Low/different ph in two tanks
Hi, i'm a totally newbie here, so any advice would be much appreciated. I have one 10 and one 29 gallon tank, both freshwater, both with fake plants and driftwood. I had my water tested today at the lfs ... the ph in both my tanks is different, and both are low. The ph in my tapwater is about 6.2 ... the tanks were only a little better than that. Any advice for bringing the ph back up? all other readings were ok except .25 ammonia, which i'm dealing with using Prime by seachem. Water is at 80-81 in both tanks.

Lupin 01-12-2007 07:36 PM

Hi and welcome aboard.:wave:

Your driftwood is the cause of low pH as they leach tannins in your tank.:) What are your fish? Most of the fish will tolerate low pH. If your fish are mostly livebearers, that's bad news as most of them don't thrive long. Don't fiddle with the pH without knowing what your fish are.

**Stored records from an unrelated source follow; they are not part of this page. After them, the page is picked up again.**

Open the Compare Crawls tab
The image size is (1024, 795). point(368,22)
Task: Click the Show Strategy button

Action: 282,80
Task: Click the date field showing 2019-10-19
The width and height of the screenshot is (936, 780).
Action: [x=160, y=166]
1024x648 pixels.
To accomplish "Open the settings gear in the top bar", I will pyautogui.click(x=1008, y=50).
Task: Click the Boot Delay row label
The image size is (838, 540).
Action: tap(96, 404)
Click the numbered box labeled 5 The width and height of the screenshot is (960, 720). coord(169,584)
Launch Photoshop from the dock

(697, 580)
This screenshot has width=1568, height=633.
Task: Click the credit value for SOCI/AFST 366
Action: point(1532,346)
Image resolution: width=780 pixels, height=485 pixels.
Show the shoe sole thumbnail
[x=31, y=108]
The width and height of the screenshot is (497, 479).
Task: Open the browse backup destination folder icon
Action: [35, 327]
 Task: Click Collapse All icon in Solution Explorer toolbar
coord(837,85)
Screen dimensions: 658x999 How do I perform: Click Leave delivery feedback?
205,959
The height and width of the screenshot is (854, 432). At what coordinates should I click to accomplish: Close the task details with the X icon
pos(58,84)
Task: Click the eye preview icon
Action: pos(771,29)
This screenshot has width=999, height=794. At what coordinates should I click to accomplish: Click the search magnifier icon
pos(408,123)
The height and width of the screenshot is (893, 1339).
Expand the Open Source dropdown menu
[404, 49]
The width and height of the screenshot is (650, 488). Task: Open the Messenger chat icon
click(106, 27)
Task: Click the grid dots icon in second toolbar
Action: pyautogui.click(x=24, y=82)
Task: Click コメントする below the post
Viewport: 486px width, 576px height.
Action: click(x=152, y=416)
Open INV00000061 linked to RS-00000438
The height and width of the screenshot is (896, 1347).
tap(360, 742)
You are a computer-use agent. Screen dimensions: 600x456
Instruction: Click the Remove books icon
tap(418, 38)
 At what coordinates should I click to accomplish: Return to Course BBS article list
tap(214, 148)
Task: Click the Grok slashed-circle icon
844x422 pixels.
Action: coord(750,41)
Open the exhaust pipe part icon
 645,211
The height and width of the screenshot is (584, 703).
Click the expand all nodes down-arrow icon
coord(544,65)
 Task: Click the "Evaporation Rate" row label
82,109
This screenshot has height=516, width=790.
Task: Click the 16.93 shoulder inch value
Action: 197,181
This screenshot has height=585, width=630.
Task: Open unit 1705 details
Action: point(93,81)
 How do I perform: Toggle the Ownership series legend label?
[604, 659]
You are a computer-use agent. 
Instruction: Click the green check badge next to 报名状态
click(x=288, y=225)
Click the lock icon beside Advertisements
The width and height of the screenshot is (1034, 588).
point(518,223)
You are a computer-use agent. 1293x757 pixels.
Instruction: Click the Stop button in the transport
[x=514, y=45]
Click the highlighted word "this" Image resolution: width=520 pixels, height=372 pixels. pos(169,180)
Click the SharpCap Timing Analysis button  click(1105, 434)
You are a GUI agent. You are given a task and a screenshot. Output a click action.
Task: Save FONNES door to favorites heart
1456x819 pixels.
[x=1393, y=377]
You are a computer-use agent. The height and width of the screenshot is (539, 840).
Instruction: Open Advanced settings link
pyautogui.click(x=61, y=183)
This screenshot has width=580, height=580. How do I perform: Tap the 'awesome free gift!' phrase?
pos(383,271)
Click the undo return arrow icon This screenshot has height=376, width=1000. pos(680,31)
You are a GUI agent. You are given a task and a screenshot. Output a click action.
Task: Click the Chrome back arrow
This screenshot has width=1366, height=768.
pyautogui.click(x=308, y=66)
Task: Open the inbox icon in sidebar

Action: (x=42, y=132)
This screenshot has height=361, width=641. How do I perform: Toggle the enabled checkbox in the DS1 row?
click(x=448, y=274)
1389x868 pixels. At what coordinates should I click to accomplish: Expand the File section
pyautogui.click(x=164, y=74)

hayvennsfish 01-12-2007 08:29 PM

fish are
I'm currently housing 2 Dwarf Gouramis (one in 10 gallon alone and other in the 29) also in the 29 are 2 mollies (1 reg. and one lyretail, both dalmations) 1 rosy barb 5 zebra danios, and 1 albino cory cat.
I sort of suspected the driftwood ... though I do love the look of it, I won't keep it if it's harming my fish. What about using crushed shell in my filter instead of removing the driftwood? Though I think I'd have to moniter the ph far too much ....
One more thing... still sort of on topic.... i had my tap water tested at my local lfs .... it showed a .25 ammonia rate. I bought some prime... and did a water change today, but my ammonia is still reading a bit high. I use the two bottle tests. Any advice?
Thanks a bunch!!! REALLY love the site!!!

Lupin 01-12-2007 08:46 PM

Only your mollies will not tolerate the low pH long-term.:) You can use crushed oyster shells. Be sure to monitor the pH when increasing it. I'd put the pH at 7-7.5. Shame your cory would love the low pH but with the mollies?:dunno:

As for your ammonia, I'd do water changes only. It helps even without the use of chemicals.

Good luck.:wave:

St6_Devgru 01-12-2007 09:41 PM

yes blue has the right idea. also driftwood makes your water soft =). yes water changes are the best remedy to lower ammonia.also you should have a filter with activated carbon and biological filtering also because it will soak up the chems in your tank and the biological filter will grow good bacteria that will convert your ammonia in to nitrates. then they will be further converted to nitrites. ammonia is bad in little concentrations, nitrates are ok in a little, and nitruites are ok at higher levels. so keep this in mind. too much ammonia and nitrates are bad.

hayvennsfish 01-13-2007 11:36 AM

As I said my tapwater has it's own ammonia level of .25 (water changes will NOT change that level).... which is why I asked about using Prime.
I already have adequate filtration (50 gallon HOB and UGF on the 29 and a 20 gal HOB on the 10), both of which are properly maintained (cleaned regularly and vacuumed with each water change) and I am careful not to overfeed.
Also, from all my research over the last 6 months I was under the impression that nitrItes were bad, not nitrAtes (as long as it's 0-20 or so)
As for the crushed shell in my filter... I'd prefer not to have to monitor the ph constantly (in case the shell makes it too high) .... i'll just have to adjust my stock accordingly
Thanks for all the help!!! What a great site.

Lupin 01-14-2007 04:44 PM

There's one way to get rid of ammonia. Try to ask for your lfs or friend's established gravel and filter media so there will be enough bacteria to break the ammonia into nitrites and finally into harmless nitrates(not exceeding 40 ppm).

hayvennsfish 01-14-2007 05:46 PM

Well, thanks to all who responded. Turns out, the woman at petsmart who tested my water in the first place is a bit stupid. My tap water does NOT have ammonia in it. All in all, when I had the tests redone at my LFS the next day, almost NONE of what petsmart told me about my water was correct. Go figure.
My 29 was seeded with 5 cups of gravel and two large rocks from my established tank, more than enough to establish the filtration I need. I also removed my UGF this morning, which hopefully will help keep the levels a little steadier without the extra "muck" under it. The 50 Gallon Aquaclear should do the trick just fine, along with regualr maintanance.
Again, thanks to all. Great site!! Really nice to know there are places to go for help!!